> _WHAT IS EXPECTED_
Extract each line in the records that contains the word "will". Case counts.

[Source data]

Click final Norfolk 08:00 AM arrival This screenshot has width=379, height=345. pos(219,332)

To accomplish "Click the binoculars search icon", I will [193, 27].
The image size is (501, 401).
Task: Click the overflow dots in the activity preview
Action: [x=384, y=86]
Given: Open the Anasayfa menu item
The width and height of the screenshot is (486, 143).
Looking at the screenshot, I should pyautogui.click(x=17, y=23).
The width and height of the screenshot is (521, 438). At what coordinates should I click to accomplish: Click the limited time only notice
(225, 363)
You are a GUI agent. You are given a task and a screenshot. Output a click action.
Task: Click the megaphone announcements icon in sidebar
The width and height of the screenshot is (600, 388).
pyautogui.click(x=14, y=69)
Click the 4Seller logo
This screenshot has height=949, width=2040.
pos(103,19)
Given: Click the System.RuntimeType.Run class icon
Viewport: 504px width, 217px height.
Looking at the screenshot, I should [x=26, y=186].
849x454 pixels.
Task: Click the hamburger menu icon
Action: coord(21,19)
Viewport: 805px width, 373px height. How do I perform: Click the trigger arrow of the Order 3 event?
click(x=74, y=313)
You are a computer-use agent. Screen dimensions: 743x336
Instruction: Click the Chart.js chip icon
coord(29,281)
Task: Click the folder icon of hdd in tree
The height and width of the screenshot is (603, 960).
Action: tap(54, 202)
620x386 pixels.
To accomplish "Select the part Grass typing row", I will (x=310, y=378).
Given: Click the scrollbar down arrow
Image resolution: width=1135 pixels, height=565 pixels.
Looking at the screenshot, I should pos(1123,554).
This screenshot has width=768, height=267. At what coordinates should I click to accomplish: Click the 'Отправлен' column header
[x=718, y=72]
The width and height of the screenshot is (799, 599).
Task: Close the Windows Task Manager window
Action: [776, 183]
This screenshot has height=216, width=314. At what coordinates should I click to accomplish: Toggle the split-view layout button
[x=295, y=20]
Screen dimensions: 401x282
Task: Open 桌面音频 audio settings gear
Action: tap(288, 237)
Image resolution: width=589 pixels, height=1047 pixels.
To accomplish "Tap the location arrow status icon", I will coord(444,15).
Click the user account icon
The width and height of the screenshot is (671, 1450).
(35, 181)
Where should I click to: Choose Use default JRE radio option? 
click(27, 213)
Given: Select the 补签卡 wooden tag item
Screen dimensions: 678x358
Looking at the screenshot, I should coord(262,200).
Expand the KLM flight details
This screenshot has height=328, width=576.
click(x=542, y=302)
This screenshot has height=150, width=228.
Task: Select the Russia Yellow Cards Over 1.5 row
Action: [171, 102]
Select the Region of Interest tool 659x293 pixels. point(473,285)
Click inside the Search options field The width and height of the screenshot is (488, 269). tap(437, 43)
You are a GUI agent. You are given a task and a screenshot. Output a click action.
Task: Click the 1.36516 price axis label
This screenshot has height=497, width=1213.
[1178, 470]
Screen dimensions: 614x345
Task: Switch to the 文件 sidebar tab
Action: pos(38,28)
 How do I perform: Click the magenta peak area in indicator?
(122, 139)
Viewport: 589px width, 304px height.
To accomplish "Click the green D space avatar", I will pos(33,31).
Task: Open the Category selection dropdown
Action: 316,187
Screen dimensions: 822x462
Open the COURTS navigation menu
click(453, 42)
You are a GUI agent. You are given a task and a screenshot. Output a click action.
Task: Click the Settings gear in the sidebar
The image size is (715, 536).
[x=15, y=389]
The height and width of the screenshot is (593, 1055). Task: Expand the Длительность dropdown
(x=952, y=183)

> _ANSWER TO THE PROBLEM_
To accomplish "Click the binoculars search icon", I will [193, 27].
To accomplish "Select the part Grass typing row", I will (x=310, y=378).
To accomplish "Tap the location arrow status icon", I will coord(444,15).
To accomplish "Click the green D space avatar", I will pos(33,31).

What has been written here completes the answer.